Publication at Faculty of Arts |
2016

Abstract

How can the transformation of a collective, supra-individual social unit such as the nation state influence the identity of an ethnic minority group? This is an articulation between the two 'groups' or communities, both socially constructed and temporally and spatially resourced, which overlap on the identity scale. By studying the specific processes of the normative transformation of a nation state that project onto a specific 'ethnic group', we can discuss the relevance of the anchoring in identity in space and its traditional national dimension.

The attempt of this paper is to present the period of 'Velvet Revolution' and its influence on the ethnic minority of Vietnamese citizens residing in the territory of the Czech Republic (and the former Czechoslovak Socialist Republic). Secondly, I wish to identify certain exogenous factors (political and social normative framework of the majoritarian society) and endogenous factors (the change in the internal structure of Vietnamese diaspora), which influenced their self-identification and sense of belonging to certain social unity, while placing this problematic in the historical and geopolitical context of a nation-state under transformation.
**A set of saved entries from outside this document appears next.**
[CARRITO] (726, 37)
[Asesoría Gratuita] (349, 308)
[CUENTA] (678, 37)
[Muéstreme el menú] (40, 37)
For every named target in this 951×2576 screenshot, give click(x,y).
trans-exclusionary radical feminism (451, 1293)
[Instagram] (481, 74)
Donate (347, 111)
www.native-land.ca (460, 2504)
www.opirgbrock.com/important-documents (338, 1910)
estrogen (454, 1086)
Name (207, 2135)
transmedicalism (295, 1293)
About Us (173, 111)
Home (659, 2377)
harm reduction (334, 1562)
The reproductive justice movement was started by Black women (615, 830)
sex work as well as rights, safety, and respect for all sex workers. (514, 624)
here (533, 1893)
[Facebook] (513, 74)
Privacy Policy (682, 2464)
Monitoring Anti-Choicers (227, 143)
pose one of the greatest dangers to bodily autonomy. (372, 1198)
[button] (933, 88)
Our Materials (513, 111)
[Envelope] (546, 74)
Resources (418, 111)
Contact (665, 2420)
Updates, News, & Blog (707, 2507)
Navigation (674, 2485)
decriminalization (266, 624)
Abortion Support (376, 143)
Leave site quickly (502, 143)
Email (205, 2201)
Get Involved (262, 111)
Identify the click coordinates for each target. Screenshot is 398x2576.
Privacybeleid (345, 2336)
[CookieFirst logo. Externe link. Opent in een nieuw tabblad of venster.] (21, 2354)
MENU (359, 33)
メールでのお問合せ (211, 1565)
During the time of real socialism members of a nation state within the 'Eastern Bloc' were not only bound by nationality, citizenship and subjected to a sovereign power, but they also belonged to an international solidarity group. Vietnamese immigrants residing in former Czechoslovakia are regarded as transnational par excellence.

They were not considered by the Czechoslovak government as to be members of the national minority group, and while being isolated from the majority society they developed complex ties with Vietnam as well as later on, with the fall of Berlin wall, their social networks spread to Western Europe.